While SDOT is taking its foot off the pedal and reducing the planned jump in metered parking rates across the city, the extension of paid parking hours until 8 PM on Capitol Hill and the nine neighborhoods with “active nightlife and high evening parking demand isn’t changing. Capitol Hill’s Broadway area and First Hill are also two of the four Seattle neighborhoods that will still see rate increases under the revised plan. Pike/Pine’s planned increase is now off the board — though you’ll be paying until 8 PM starting in “early February.” Details on the new SDOT parking rate plans are below.
About a week ago, we reported on the city’s plans to raise paid parking rates on Broadway and in Pike/Pine to up to $3 per hour. But some said the numbers didn’t add up. And business groups called for delays.

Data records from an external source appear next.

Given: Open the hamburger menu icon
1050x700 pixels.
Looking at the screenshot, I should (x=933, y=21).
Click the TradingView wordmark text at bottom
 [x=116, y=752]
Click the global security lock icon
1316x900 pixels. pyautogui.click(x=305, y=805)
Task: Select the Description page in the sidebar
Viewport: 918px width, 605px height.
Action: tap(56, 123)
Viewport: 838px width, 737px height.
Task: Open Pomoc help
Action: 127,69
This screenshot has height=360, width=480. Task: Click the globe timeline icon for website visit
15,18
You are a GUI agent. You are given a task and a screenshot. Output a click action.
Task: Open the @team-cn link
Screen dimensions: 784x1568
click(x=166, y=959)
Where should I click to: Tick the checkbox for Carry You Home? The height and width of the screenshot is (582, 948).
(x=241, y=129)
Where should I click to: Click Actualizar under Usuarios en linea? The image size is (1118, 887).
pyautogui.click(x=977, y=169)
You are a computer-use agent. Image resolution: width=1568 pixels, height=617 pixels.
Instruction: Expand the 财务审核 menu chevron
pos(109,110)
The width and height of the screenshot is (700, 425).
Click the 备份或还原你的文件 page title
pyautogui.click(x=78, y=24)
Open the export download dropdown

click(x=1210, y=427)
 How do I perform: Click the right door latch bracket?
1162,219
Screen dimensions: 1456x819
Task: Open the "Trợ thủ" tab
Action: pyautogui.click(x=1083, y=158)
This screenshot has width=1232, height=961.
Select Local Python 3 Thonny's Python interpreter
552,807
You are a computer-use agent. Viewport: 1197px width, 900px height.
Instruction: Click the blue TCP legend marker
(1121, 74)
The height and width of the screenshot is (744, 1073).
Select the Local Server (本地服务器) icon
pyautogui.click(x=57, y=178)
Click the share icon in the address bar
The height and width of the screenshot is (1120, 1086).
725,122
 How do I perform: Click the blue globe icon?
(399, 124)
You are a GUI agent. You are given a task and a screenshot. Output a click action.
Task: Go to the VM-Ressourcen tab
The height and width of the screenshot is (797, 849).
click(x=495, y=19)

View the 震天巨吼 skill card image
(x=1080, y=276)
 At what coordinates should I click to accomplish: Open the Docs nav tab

The Seattle Department of Transportation (SDOT) today announced modifications to neighborhood on-street parking rates for 2011. Based on a thorough review of the City’s rate-setting approach, rates for 2011 will go up in four neighborhoods, down in 11 neighborhoods and will stay the same in seven others as compared to 2010 rates. This will result in 73 percent of paid spaces having either no change or a rate reduction.During this critical reevaluation, undertaken at the direction of Mayor McGinn and the Seattle City Council, SDOT reviewed its policy direction, data and methodology for setting rates. The rates announced today (outlined in the attached chart) should allow the City to better achieve its goal of one to two open spaces on average per block.“We’ve taken a critical second look at our data and methodology for setting parking rates,” said Charles Bookman, SDOT’s director of Traffic Management. “These modifications are a reflection of the mayor’s and City Council’s commitment to data-driven policies to make it more likely for motorists to find an open spot on the street.”In adopting the 2011 budget, the Seattle City Council directed SDOT to set rates to achieve an average of one or two available spaces per block in each neighborhood. During its review process, the department revised its methodology for achieving such on-street availability to more closely align with this policy direction. Most significantly, SDOT adjusted its target occupancy range to 71 percent to 86 percent, instead of the previously used 58 percent to 78 percent, which better corresponds to the seven parking spaces per block found on average in paid parking neighborhoods. The plan to extend paid parking hours for the nine neighborhoods with active nightlife and high evening parking demand, announced on January 14, remains unchanged.Starting in early February, the new rates will be rolled out over the course of two months on a neighborhood by neighborhood basis. Later this spring and summer, after the implementation, SDOT will collect parking data to determine how the new rates are altering parking behavior in each Seattle paid-parking neighborhood.